FIG. 1 is a partially broken perspective view of a 2032 type coin battery used for a battery test.

[Explanation of symbols]

 DESCRIPTION OF SYMBOLS 1 Negative electrode can 2 Lithium metal pellet 3 Separator 4 Gasket 5 Positive electrode pellet 6 Positive electrode can

 ──────────────────────────────────────────────────続 き Continued on the front page F term (reference) 4G048 AA04 AB05 AC06 AD04 AE05 5H003 BA01 BA03 BA04 BB05 BC01 BD02 BD03 BD04 BD05 5H014 AA02 BB00 BB01 BB06 HH00 HH01 HH06

Claims (2)

[Claims] A raw material powder obtained by precisely weighing and mixing lithium carbonate and cobalt oxide is mixed with a binder and granulated, and then the granulated material is calcined in an oxygen-containing atmosphere. Pulverized to produce a positive electrode active material for a non-aqueous electrolyte secondary battery comprising a lithium-cobalt double oxide, the pulverization of the fired material is made up of a cemented carbide pin and a surface-hardened stainless steel disk.
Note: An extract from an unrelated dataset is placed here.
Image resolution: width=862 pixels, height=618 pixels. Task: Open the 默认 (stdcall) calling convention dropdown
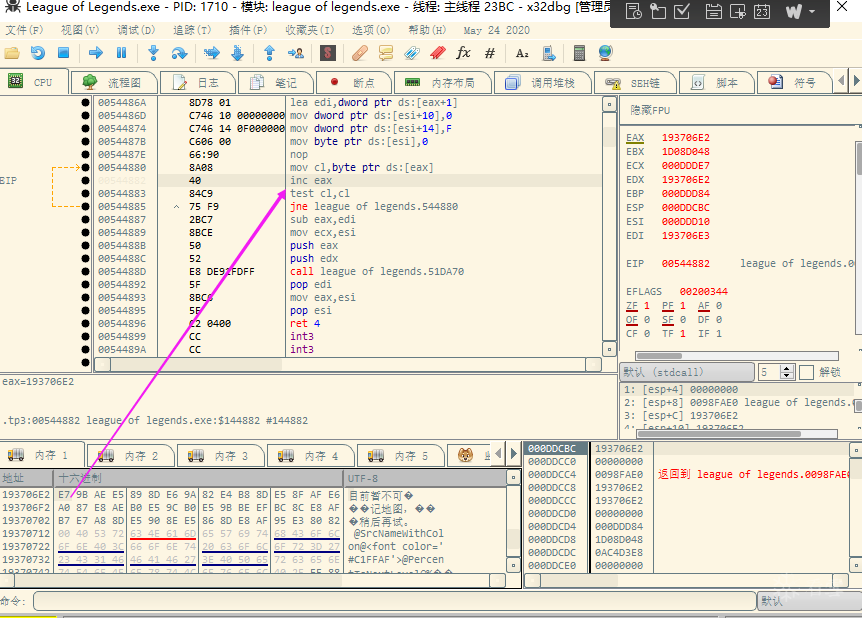(x=686, y=372)
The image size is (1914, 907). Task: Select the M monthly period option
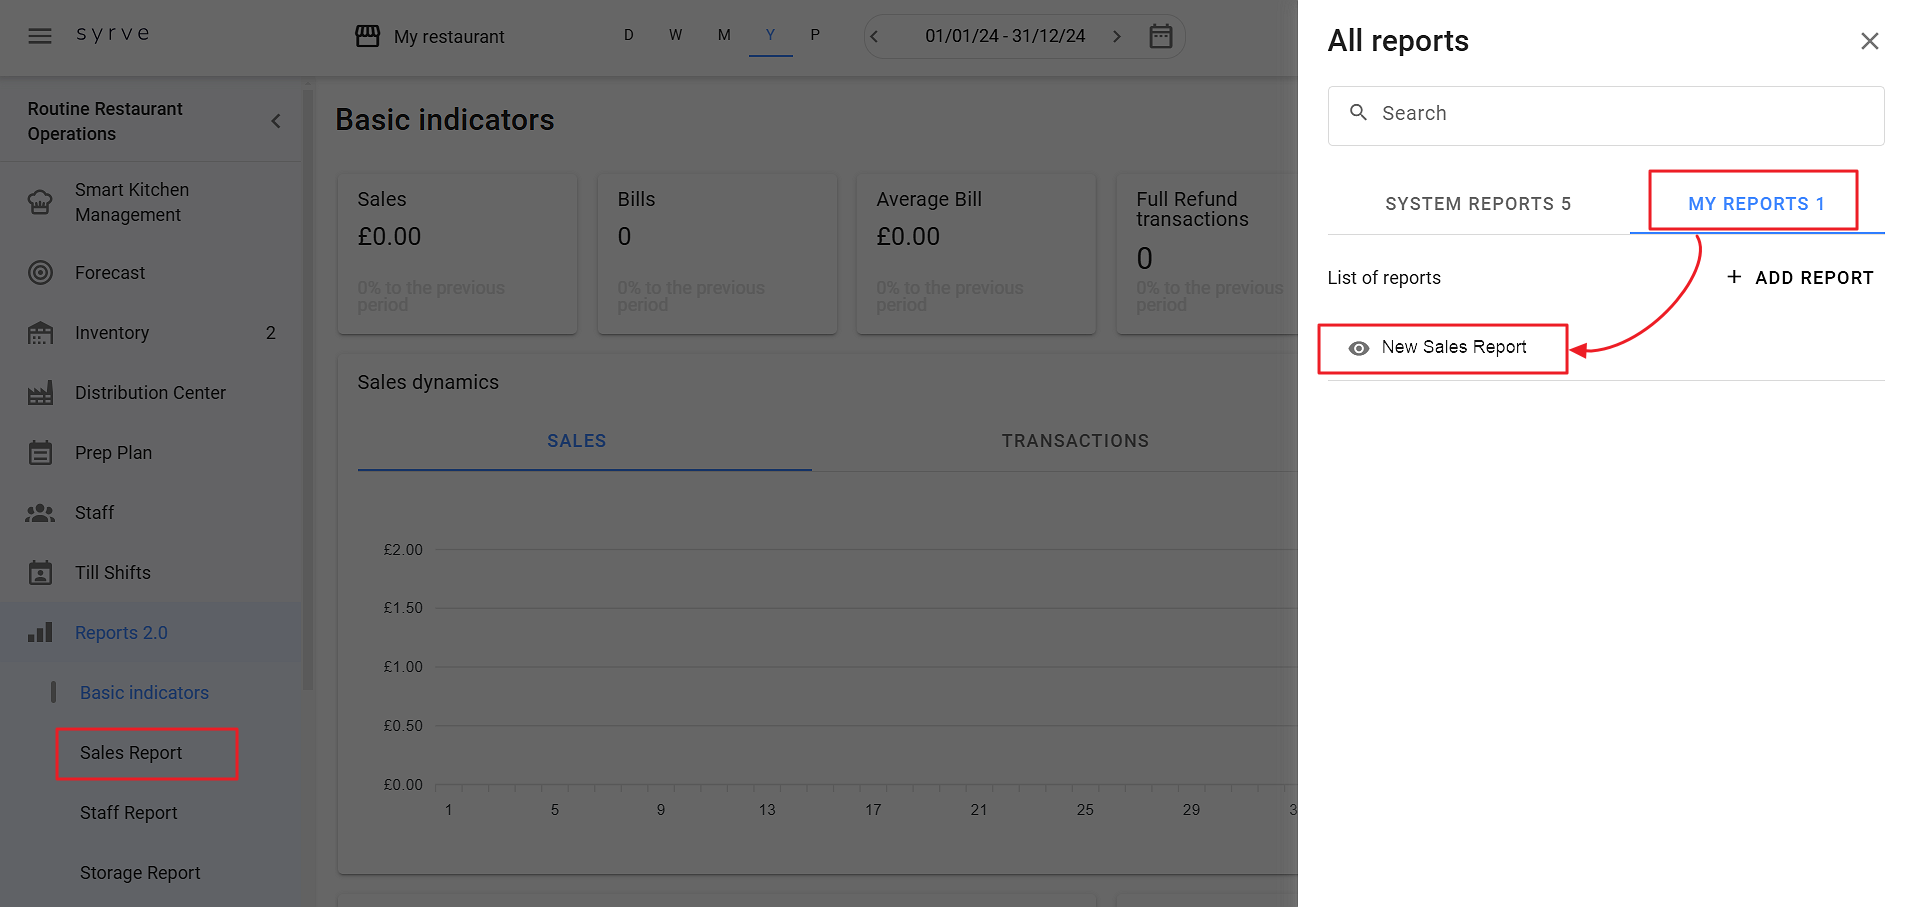pos(724,35)
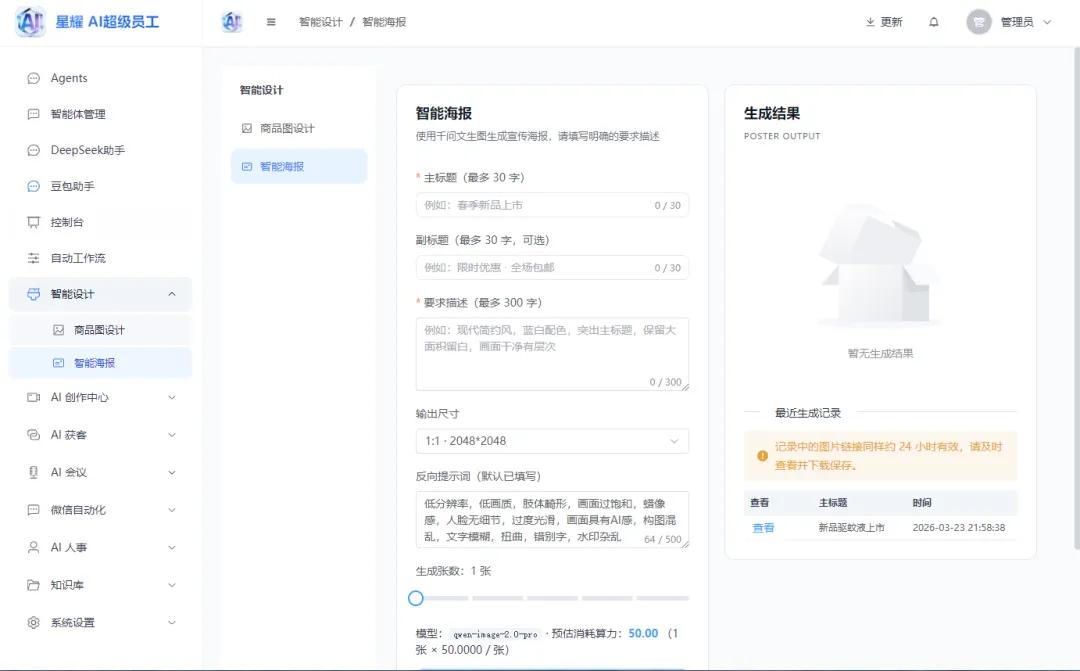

A method for producing a positive electrode active material for a non-aqueous electrolyte secondary battery, wherein the method is carried out using a pin mill. ^2. Lithium carbonate (Li ₂ Co ₃ ) having an average particle size of 10 μm or less and a specific surface area of 1.0 m ² / g or more.
And cobalt oxide (Co ₃ O ₄ ) having a specific surface area of 1.0 to 3.5 m ² / g as a raw material powder, obtained by the production method according to claim 1, and having a specific surface area of 0.3 to 0.3 m ² / g. 3.8
A positive electrode active material for a non-aqueous electrolyte secondary battery, characterized in that the Fe content is 100 ppm or less at m ² / g.